老いを「楽しめる賢人」「楽しめない凡人」の差 加齢は果たして「マイナスなこと」なのか?
歳を重ねるなかで、ふと感じることに「老い」というものがあると思います。いつ、どこで、何に「老い」を感じるかは、人によって個人差があると思います。
「もの忘れが多くなった」「手が乾燥して物を思うように扱えなくなった」「食が細くなった」「何をするにも時間がかかるようになった」「やる気がなかなかおこらない」など、身体的・精神的に感じる「老い」には、さまざまあると思います。
「老い」を感じたときは、悲しみ、虚しさ、喪失感、ときには嫌悪感といったようなものが混ざった、何とも表現しがたい気持ちになるのではないでしょうか。
「老い」というものを抵抗なく、すんなりと受け入れることができれば何ら問題はないのですが、なかなか素直に受け入れられないのが本当のところでしょう。

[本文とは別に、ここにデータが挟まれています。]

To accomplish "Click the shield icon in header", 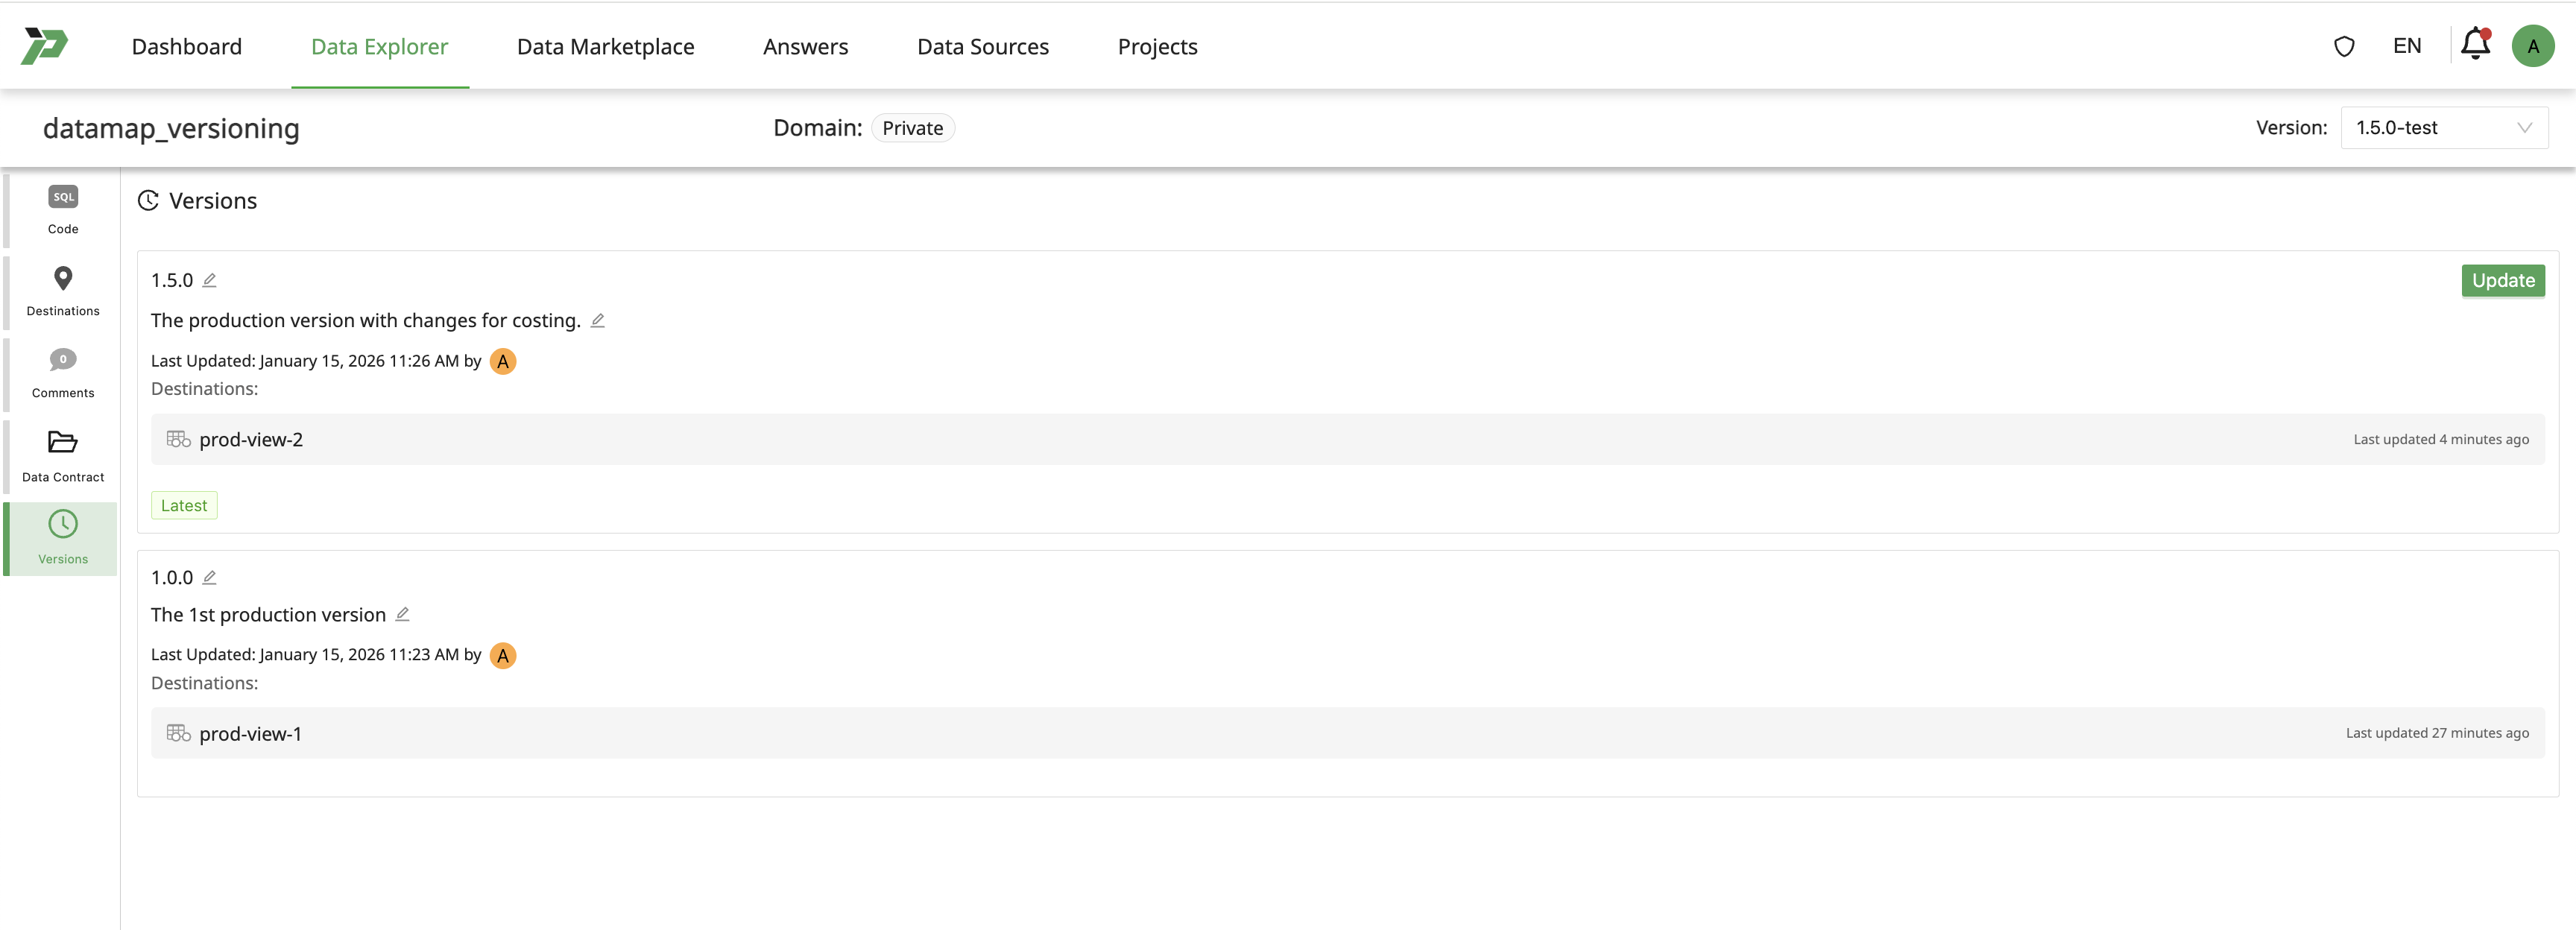I will coord(2343,46).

そんなときに気持ちを楽にするのに役立つ考え方を、今回は紹介致します。
「老い」はマイナスなことではない
一般的には、「老い」をマイナスなこととして受け止める方が多いと思います。しかし、「老い」はマイナスという発想を逆転させ、プラスに捉え直してみましょう。

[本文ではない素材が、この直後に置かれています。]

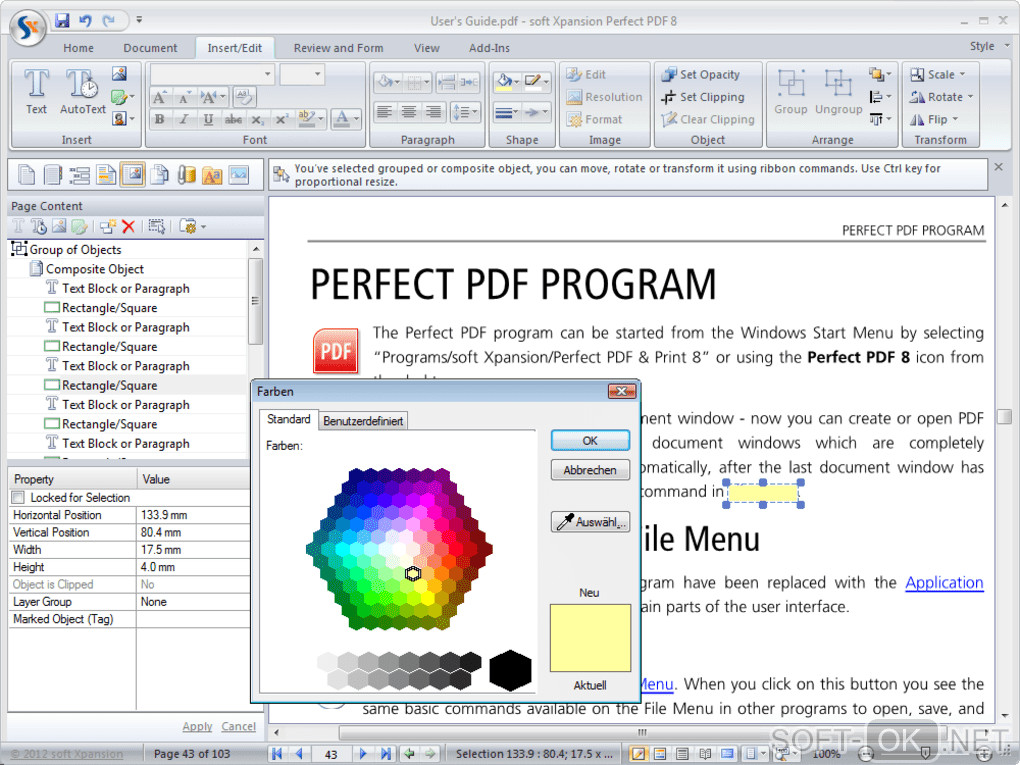Screen dimensions: 1020x765
Task: Go to the next page arrow
Action: 363,753
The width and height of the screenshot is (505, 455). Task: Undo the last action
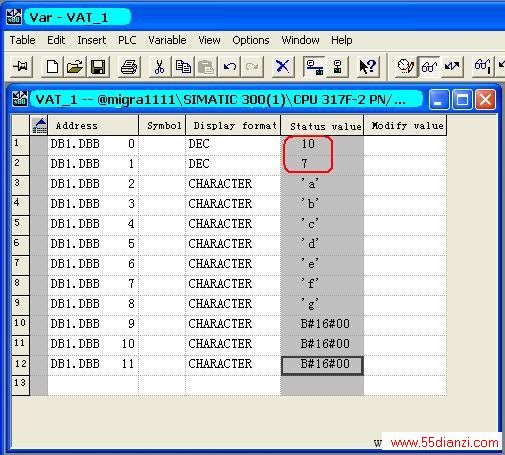tap(229, 67)
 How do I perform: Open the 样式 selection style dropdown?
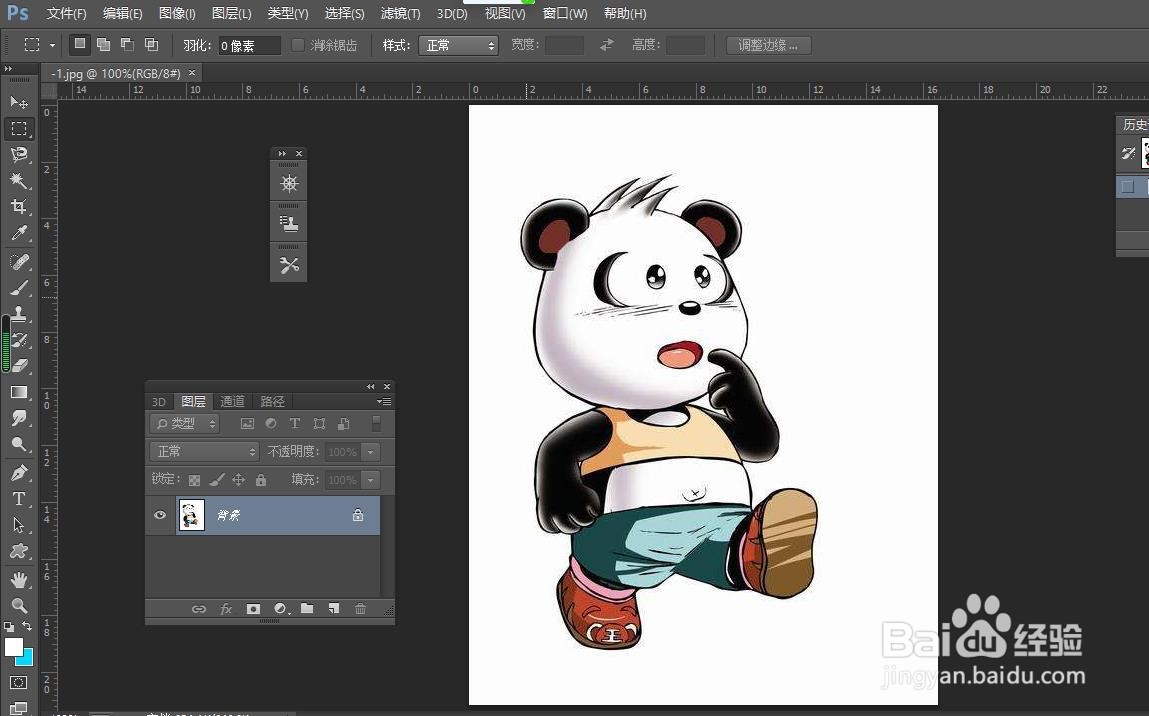(x=458, y=45)
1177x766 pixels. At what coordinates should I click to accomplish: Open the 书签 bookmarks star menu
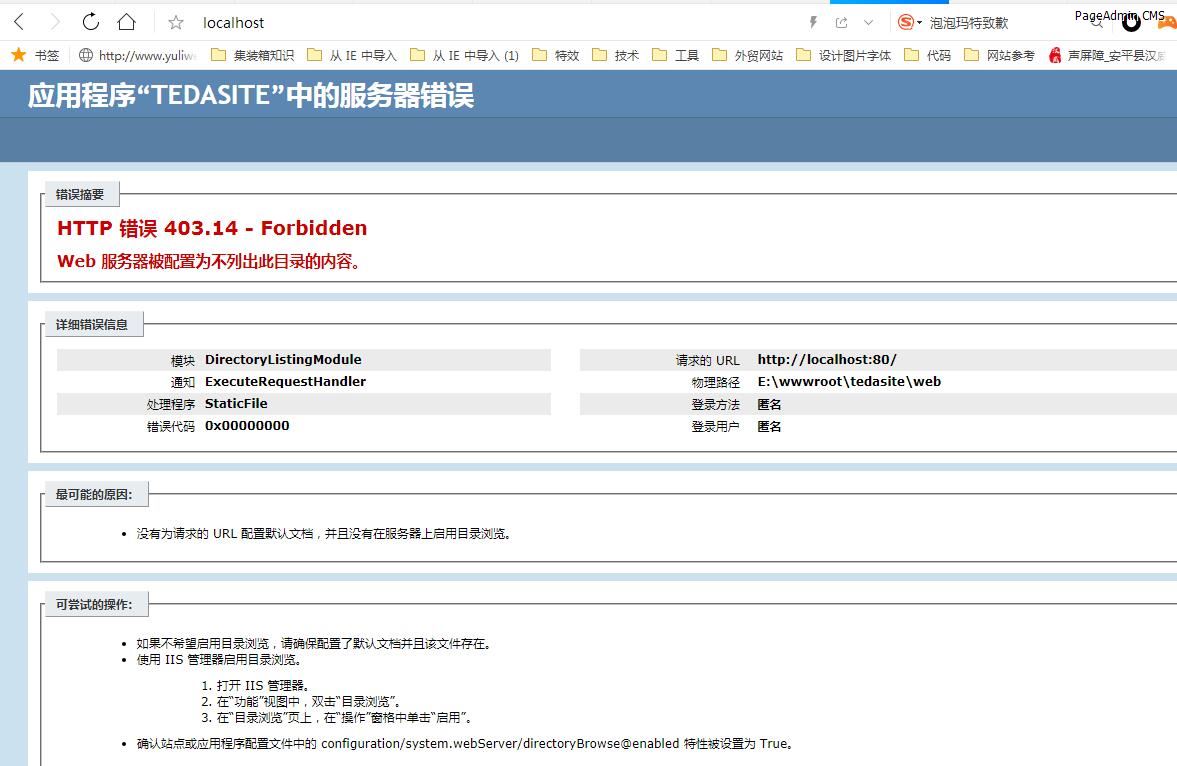coord(35,55)
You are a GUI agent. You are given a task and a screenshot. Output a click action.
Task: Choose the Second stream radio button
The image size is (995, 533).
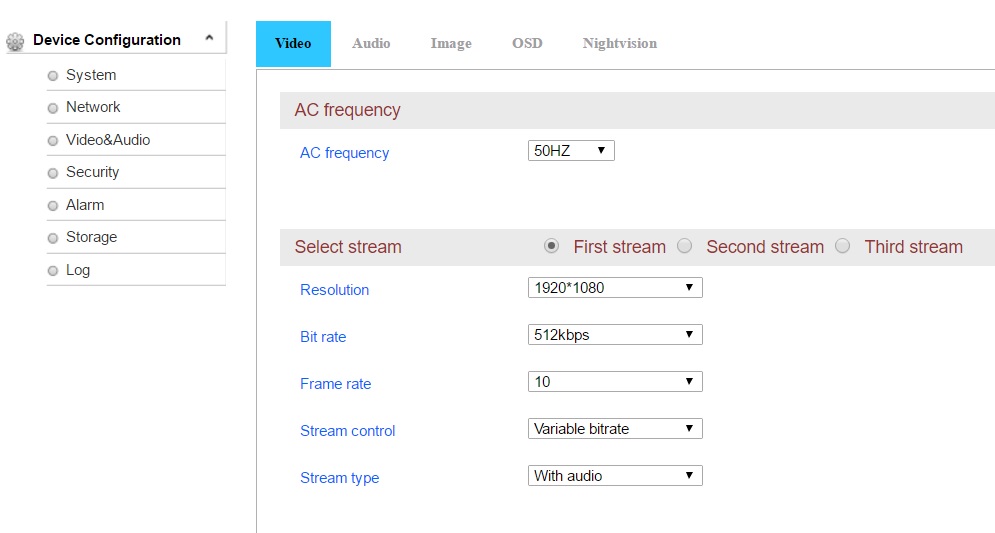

そのためには、そもそも「老い」とは何なのかを、いま一度考え直す必要があります。「老い」を辞典等で調べてみると、大きくわけて二つの意味があります。
一つは、身体的に老化することです。
そして、もう一つが家庭、地域、職場などでの社会的変化・退行を伴う現象です。
注目すべきことは、二つ目の意味です。これが「老い」に対する発想の変化に繋がる鍵となります。
どういうことかというと、さまざまな場の社会的変化・退行を「縁熟(えんじゅく)」と理解するのです。
この場合、「えんじゅく」と聞くと、一般的には「円熟」という漢字が当てはめられると思います。「円熟」は、人格・知識・技術などが円満に発達し、豊かな内容をもっていることを意味します。「老い」をプラスに捉える解釈としては、的確な表現だと思います。
しかし、実際の生活においてはそう素直に受け止められない場合が多いのが本音ではないでしょうか。